For the copy, please give all of the data again exactly and leave the pictures out.

Data ::
···

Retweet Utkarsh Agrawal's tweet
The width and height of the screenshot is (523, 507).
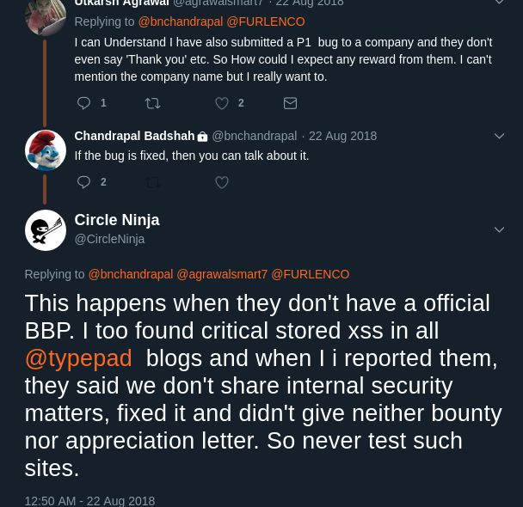click(153, 103)
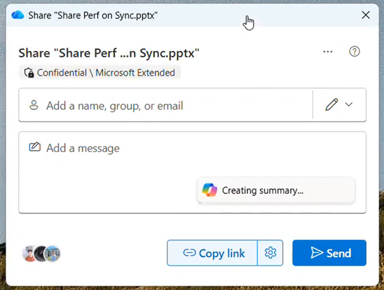The image size is (384, 290).
Task: Open link settings gear icon
Action: click(271, 253)
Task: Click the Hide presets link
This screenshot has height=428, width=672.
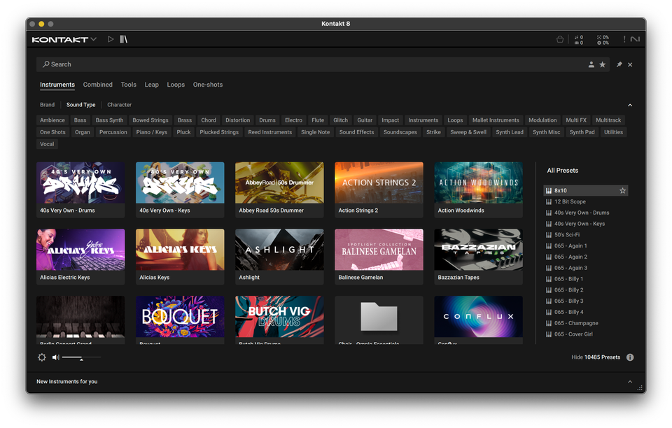Action: pos(578,357)
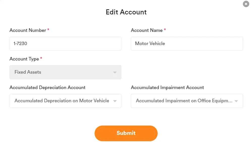Click the 1-7230 account number text
252x142 pixels.
point(20,44)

···

Written answer ::
Retweet Utkarsh Agrawal's tweet
The width and height of the screenshot is (523, 507).
click(153, 103)
The image size is (384, 290).
Task: Open link settings gear icon
Action: click(271, 253)
Task: Click the Hide presets link
This screenshot has height=428, width=672.
Action: pos(578,357)
Click the 1-7230 account number text
252x142 pixels.
point(20,44)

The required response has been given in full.